Limit Privilege. Don't give any user more privileges than he
absolutely needs to do his job. Just as you wouldn't give a random
employee the keys to the CEO's office, don't give him a password to
the CEO's files.

Secure the Weakest Link. Spend your security budget securing the
biggest problems and the largest vulnerabilities. Too often, computer
security measures are like planting an enormous stake in the ground
and hoping the enemy runs right into it. Try to build a broad
palisade.

Use Choke Points. By funneling users through choke points (think
firewalls), you can more carefully secure those few points. Systems
that bypass these choke points, like desktop modems, make security
much harder.

Provide Defense in Depth. Don't rely on single solutions. Use multiple
complementary security products, so that a failure in one does not
mean total insecurity. This might mean a firewall, an intrusion
detection system and strong authentication on important servers.

Fail Securely. Design your networks so that when products fail, they
fail in a secure manner. When an ATM fails, it shuts down; it doesn't
spew money out its slot.

Leverage Unpredictability. You know your network; your attacker
doesn't. This is your big advantage. Make his job harder by disguising
things, adding honey pots and booby traps, etc.

Enlist the Users. Security can't work if the users aren't on your
side. Social engineering attacks are often the most damaging of any
attack, and can only be defended against with user education.

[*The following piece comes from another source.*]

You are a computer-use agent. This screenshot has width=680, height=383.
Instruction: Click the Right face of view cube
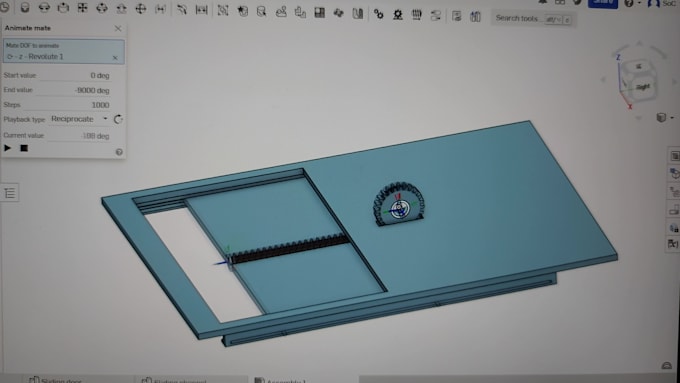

Embrace Simplicity. Keep things as simple as absolutely
possible. Security is a chain; the weakest link breaks it. Simplicity
means fewer links.

DETECTION AND RESPONSE

Detect Attacks. Watch the security products. Look for signs of
attack. Too often, valuable alerts from firewalls, servers and even
IDSes are simply ignored.

Respond to Attackers. It's not enough to simply detect attacks. You
need to close vulnerabilities when attackers find them, investigate
incidents and prosecute attackers. We need to build a world where
criminals are treated as such.

Be Vigilant. Security requires continuous monitoring; it's not enough
to read a weekly report. Read about new attacks as soon as
possible. Install all security patches and upgrades immediately.

Watch the Watchers. Audit your own processes. Regularly.